» **Extrait source**
Parvèz Dookhy, avocat-constitutionnaliste et observateur politique : «C’est un boulevard que nous offrons à l’Inde»

15 mars 2025

**Nous avons reçu la visite de Narendra Modi pour la fête de l’Indépendance. Quels étaient, selon vous, les enjeux pour Maurice ? ***

Je pense que Maurice voulait principalement avoir le soutien fort d’une forte puissance régionale comme parrain de la rétrocession des Chagos. C’est pour peser dans la balance, et assurer les Britanniques et les Américains que les Chagos ne seront pas à la disposition de la Chine, comme craint par une partie de la classe politique en Grande-Bretagne. Il y a sans doute un deuxième enjeu ; c’est de continuer à obtenir les grandes faveurs de l’Inde. Car en réalité, hélas, sans l’Inde, il n’y a plus de grands travaux à Maurice. L’État mauricien est devenu incapable par lui-même. L’annonce de la construction par l’Inde d’un nouveau Parlement en est l’illustration. L’article premier de notre Constitution proclame le caractère souverain et démocratique de Maurice. Le Parlement réunit les représentants de la nation. Et nous ne sommes pas capables de nous prendre en charge nous-mêmes. D’ailleurs, après avoir construit la Cour suprême, la justice, et maintenant, le Parlement, ce sera ensuite le nouveau siège du gouvernement. L’Inde aura la mainmise sur les trois pouvoirs de l’État.

Cette coopération est-elle une opportunité pour l’Inde d’améliorer ses capacités en matière de sécurité maritime ?

» **Consigne écrite A**
Selon l'entretien sur les relations entre Maurice et l'Inde, quel bâtiment l'Inde a-t-elle annoncé construire à Maurice ?
» **Consigne écrite B**
Reprenez l'entretien sur les relations entre Maurice et l'Inde à partir de sa dernière phrase et rédigez-en la suite.

Enregistrements de données
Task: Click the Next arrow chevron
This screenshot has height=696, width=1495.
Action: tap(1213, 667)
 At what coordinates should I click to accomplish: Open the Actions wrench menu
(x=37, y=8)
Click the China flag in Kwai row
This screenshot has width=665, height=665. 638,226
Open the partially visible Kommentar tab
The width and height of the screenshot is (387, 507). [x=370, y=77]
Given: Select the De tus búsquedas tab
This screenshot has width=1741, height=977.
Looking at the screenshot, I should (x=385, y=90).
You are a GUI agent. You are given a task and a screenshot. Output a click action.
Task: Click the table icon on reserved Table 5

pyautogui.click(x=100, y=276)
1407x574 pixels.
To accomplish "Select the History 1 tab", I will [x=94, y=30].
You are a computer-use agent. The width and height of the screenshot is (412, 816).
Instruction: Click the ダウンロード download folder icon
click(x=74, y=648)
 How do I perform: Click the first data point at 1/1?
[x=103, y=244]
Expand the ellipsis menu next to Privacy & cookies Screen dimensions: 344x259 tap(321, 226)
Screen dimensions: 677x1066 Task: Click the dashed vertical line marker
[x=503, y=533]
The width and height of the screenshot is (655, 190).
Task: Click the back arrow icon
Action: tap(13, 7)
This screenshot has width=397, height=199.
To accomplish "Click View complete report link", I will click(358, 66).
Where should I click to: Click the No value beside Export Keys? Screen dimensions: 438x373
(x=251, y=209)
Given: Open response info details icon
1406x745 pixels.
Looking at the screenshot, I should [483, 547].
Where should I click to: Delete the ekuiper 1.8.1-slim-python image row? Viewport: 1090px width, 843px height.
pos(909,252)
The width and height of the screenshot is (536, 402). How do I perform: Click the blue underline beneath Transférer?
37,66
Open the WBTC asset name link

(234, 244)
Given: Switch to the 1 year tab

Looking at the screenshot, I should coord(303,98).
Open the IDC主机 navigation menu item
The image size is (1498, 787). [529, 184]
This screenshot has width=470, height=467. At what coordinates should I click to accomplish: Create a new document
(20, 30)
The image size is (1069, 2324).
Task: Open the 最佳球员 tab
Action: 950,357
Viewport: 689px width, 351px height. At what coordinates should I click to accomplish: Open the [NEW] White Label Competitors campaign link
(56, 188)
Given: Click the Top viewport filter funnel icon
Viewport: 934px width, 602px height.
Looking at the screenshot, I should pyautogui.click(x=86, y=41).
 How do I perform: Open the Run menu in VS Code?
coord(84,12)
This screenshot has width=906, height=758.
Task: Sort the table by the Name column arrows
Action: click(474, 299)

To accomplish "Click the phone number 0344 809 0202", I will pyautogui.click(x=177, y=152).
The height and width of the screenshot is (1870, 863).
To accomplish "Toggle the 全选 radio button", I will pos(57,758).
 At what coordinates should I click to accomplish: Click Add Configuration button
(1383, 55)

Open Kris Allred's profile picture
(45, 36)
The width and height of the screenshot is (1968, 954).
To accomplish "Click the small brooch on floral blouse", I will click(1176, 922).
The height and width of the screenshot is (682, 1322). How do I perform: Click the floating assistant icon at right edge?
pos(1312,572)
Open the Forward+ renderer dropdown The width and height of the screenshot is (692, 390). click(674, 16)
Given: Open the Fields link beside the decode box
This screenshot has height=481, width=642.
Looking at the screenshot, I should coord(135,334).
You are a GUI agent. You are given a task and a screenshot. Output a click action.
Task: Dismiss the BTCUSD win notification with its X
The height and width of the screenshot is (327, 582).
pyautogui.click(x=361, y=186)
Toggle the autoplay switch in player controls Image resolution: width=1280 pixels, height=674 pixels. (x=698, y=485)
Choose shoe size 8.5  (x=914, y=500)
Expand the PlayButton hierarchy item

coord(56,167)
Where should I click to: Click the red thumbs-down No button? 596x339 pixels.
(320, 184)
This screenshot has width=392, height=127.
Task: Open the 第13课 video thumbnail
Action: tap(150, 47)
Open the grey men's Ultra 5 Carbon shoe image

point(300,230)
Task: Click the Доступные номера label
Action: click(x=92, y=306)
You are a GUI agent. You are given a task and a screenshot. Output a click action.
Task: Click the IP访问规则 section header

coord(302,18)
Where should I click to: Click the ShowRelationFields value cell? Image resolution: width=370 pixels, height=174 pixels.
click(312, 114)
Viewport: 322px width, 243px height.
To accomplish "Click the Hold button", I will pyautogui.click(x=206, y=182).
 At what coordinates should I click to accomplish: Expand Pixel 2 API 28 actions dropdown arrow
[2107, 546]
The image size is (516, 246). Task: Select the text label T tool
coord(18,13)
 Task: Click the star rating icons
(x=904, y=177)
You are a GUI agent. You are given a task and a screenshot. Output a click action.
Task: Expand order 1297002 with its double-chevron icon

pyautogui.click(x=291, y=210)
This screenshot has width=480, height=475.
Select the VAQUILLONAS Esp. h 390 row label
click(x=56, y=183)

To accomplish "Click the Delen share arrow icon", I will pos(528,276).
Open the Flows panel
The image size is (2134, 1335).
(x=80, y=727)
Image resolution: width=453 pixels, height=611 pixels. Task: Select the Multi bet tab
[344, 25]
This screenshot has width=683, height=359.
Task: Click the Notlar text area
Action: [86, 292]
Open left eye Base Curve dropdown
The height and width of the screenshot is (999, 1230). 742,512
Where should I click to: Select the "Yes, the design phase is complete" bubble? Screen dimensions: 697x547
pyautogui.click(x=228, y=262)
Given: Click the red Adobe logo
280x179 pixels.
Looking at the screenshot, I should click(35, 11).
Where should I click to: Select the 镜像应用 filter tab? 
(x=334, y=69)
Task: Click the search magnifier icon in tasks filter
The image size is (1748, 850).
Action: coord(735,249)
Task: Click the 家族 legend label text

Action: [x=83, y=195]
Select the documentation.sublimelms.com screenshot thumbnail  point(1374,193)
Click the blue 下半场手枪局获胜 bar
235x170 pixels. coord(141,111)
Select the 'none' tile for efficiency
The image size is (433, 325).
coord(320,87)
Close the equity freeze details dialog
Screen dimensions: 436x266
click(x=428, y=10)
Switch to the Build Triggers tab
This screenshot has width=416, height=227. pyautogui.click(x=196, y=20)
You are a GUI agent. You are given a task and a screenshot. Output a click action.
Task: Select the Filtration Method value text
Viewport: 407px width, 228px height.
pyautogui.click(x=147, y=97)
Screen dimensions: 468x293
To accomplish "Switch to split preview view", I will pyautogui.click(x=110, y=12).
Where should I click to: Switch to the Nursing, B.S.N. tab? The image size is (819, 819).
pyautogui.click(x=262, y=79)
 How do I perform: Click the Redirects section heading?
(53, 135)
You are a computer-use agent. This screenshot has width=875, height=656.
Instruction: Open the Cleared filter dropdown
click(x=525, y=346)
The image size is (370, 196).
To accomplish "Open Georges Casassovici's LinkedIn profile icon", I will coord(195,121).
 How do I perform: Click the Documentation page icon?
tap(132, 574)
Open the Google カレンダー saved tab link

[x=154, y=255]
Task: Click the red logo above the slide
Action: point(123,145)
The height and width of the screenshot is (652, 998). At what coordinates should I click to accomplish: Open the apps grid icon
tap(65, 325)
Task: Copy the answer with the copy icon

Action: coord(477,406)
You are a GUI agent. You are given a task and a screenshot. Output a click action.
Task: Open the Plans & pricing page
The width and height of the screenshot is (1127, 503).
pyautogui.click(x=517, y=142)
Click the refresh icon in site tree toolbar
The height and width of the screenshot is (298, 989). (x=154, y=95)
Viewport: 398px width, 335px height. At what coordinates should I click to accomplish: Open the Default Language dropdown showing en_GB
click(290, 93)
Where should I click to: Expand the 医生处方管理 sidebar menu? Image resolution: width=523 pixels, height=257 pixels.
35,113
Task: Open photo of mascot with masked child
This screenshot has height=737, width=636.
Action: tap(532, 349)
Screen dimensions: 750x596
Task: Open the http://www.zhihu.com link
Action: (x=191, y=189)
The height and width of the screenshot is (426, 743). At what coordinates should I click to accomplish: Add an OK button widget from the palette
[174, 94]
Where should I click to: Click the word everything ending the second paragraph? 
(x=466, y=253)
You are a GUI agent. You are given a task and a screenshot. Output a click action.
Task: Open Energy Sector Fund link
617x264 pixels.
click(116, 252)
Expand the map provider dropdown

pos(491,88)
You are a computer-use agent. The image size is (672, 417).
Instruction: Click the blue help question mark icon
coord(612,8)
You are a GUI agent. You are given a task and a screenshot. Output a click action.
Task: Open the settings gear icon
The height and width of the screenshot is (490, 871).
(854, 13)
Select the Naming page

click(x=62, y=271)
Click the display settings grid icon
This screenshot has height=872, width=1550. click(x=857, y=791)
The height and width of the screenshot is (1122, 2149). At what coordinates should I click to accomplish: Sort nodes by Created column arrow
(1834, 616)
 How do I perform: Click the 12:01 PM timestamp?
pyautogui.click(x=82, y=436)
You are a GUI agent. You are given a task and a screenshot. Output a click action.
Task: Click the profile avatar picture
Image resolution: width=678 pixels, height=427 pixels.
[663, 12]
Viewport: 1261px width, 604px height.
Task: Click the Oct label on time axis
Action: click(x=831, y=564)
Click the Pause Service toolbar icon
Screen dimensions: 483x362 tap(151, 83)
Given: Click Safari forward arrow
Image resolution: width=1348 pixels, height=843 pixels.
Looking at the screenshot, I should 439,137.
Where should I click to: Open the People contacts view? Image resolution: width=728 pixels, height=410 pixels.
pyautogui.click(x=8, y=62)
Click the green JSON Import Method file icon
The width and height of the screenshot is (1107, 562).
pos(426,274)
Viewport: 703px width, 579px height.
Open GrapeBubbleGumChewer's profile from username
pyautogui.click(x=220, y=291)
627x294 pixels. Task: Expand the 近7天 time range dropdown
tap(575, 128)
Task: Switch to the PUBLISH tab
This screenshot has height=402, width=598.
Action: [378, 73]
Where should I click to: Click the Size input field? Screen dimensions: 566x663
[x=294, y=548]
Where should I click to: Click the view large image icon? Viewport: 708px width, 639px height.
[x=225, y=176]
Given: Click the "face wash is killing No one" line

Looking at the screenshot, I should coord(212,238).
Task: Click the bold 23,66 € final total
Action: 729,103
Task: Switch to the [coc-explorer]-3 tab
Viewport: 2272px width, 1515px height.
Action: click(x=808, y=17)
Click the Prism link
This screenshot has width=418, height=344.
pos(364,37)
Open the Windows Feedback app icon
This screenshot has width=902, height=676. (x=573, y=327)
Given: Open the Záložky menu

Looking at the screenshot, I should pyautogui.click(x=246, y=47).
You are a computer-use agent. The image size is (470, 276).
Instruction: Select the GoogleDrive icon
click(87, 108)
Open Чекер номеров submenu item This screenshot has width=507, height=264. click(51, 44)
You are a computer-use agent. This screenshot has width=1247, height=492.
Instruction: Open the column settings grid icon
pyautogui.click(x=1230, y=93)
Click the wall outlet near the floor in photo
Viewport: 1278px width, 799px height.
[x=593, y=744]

» **Réponse A**
Un nouveau Parlement.

» **Réponse B**
En contrepartie, l’Inde va régner sur notre zone économique exclusive, ce qui est un agrandissement considérable de la zone d’influence indienne. L’Inde veut devenir le maître de l’océan Indien. C’est un boulevard que nous offrons à l’Inde. Quant à Agaléga, il faut se rappeler que les discussions et la mise à disposition des îles aux Indiens avaient débuté en 2010 déjà. Qui était Premier ministre ? En fait, Pravind Jugnauth a poursuivi, à sa façon, le travail déjà initié. Ce n’est pas étonnant, sauf pour ceux qui ont cru à la bonne musique, que l’actuel régime poursuit au plus fort l’indianisation qu’il avait lui-même enclenchée. Vous savez, il y a un langage dans l’opposition et puis, un autre, même un silence, au gouvernement. Mais c’est au peuple d’avoir davantage de maturité d’esprit.

**Plusieurs accords ont été signés. Comment vont-ils nous aider à affiner notre stratégie en matière de relations bilatérales **?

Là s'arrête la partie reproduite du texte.